Extracted data:
%%

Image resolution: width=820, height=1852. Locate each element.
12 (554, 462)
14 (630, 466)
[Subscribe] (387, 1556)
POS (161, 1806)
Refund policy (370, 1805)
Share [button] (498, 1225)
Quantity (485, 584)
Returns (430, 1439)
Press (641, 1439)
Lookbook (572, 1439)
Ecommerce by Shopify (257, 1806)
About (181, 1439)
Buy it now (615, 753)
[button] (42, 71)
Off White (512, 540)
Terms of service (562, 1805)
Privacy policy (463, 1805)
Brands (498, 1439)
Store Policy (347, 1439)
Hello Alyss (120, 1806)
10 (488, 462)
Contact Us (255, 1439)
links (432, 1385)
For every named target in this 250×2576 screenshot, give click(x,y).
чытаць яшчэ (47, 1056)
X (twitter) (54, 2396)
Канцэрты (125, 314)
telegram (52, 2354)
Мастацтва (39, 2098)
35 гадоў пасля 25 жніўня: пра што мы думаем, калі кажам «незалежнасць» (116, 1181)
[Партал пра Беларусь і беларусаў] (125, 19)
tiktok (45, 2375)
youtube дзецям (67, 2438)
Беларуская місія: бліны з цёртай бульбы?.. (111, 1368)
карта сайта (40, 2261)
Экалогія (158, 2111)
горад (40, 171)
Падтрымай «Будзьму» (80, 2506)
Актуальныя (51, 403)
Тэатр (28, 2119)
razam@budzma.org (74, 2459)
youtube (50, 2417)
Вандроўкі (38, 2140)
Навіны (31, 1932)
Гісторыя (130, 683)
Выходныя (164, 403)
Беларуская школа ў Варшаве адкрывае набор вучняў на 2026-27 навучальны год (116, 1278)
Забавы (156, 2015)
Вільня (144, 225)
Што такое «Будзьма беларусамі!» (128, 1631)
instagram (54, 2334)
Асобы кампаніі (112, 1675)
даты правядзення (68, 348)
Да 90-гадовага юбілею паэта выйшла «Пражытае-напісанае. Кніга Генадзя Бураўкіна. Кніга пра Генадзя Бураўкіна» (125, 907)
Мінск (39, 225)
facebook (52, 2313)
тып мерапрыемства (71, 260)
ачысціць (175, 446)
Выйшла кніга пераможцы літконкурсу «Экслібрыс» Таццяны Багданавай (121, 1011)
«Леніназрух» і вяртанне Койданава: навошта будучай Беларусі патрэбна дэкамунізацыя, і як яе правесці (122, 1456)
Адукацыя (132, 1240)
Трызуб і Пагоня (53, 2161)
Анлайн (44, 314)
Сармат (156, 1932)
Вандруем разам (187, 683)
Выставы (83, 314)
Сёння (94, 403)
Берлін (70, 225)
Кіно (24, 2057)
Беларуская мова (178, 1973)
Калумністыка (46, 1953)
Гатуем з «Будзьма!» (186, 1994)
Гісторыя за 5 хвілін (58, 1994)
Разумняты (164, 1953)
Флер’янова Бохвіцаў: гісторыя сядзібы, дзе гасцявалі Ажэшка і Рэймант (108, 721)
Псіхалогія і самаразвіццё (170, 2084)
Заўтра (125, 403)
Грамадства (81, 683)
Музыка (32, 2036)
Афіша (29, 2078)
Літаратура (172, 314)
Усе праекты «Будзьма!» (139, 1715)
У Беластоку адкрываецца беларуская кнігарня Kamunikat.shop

%%

Problem: Transcribe the full listing exactly, keeping every word as it is.

Output for this task:
Image resolution: width=820, height=1852. Locate each element.
12 (554, 462)
14 (630, 466)
[Subscribe] (387, 1556)
POS (161, 1806)
Refund policy (370, 1805)
Share [button] (498, 1225)
Quantity (485, 584)
Returns (430, 1439)
Press (641, 1439)
Lookbook (572, 1439)
Ecommerce by Shopify (257, 1806)
About (181, 1439)
Buy it now (615, 753)
[button] (42, 71)
Off White (512, 540)
Terms of service (562, 1805)
Privacy policy (463, 1805)
Brands (498, 1439)
Store Policy (347, 1439)
Hello Alyss (120, 1806)
10 (488, 462)
Contact Us (255, 1439)
links (432, 1385)
For every named target in this 250×2576 screenshot, give click(x,y).
чытаць яшчэ (47, 1056)
X (twitter) (54, 2396)
Канцэрты (125, 314)
telegram (52, 2354)
Мастацтва (39, 2098)
35 гадоў пасля 25 жніўня: пра што мы думаем, калі кажам «незалежнасць» (116, 1181)
[Партал пра Беларусь і беларусаў] (125, 19)
tiktok (45, 2375)
youtube дзецям (67, 2438)
Беларуская місія: бліны з цёртай бульбы?.. (111, 1368)
карта сайта (40, 2261)
Экалогія (158, 2111)
горад (40, 171)
Падтрымай «Будзьму» (80, 2506)
Актуальныя (51, 403)
Тэатр (28, 2119)
razam@budzma.org (74, 2459)
youtube (50, 2417)
Вандроўкі (38, 2140)
Навіны (31, 1932)
Гісторыя (130, 683)
Выходныя (164, 403)
Беларуская школа ў Варшаве адкрывае набор вучняў на 2026-27 навучальны год (116, 1278)
Забавы (156, 2015)
Вільня (144, 225)
Што такое «Будзьма беларусамі!» (128, 1631)
instagram (54, 2334)
Асобы кампаніі (112, 1675)
даты правядзення (68, 348)
Да 90-гадовага юбілею паэта выйшла «Пражытае-напісанае. Кніга Генадзя Бураўкіна. Кніга пра Генадзя Бураўкіна» (125, 907)
Мінск (39, 225)
facebook (52, 2313)
тып мерапрыемства (71, 260)
ачысціць (175, 446)
Выйшла кніга пераможцы літконкурсу «Экслібрыс» Таццяны Багданавай (121, 1011)
«Леніназрух» і вяртанне Койданава: навошта будучай Беларусі патрэбна дэкамунізацыя, і як яе правесці (122, 1456)
Адукацыя (132, 1240)
Трызуб і Пагоня (53, 2161)
Анлайн (44, 314)
Сармат (156, 1932)
Вандруем разам (187, 683)
Выставы (83, 314)
Сёння (94, 403)
Берлін (70, 225)
Кіно (24, 2057)
Беларуская мова (178, 1973)
Калумністыка (46, 1953)
Гатуем з «Будзьма!» (186, 1994)
Гісторыя за 5 хвілін (58, 1994)
Разумняты (164, 1953)
Флер’янова Бохвіцаў: гісторыя сядзібы, дзе гасцявалі Ажэшка і Рэймант (108, 721)
Псіхалогія і самаразвіццё (170, 2084)
Заўтра (125, 403)
Грамадства (81, 683)
Музыка (32, 2036)
Афіша (29, 2078)
Літаратура (172, 314)
Усе праекты «Будзьма!» (139, 1715)
У Беластоку адкрываецца беларуская кнігарня Kamunikat.shop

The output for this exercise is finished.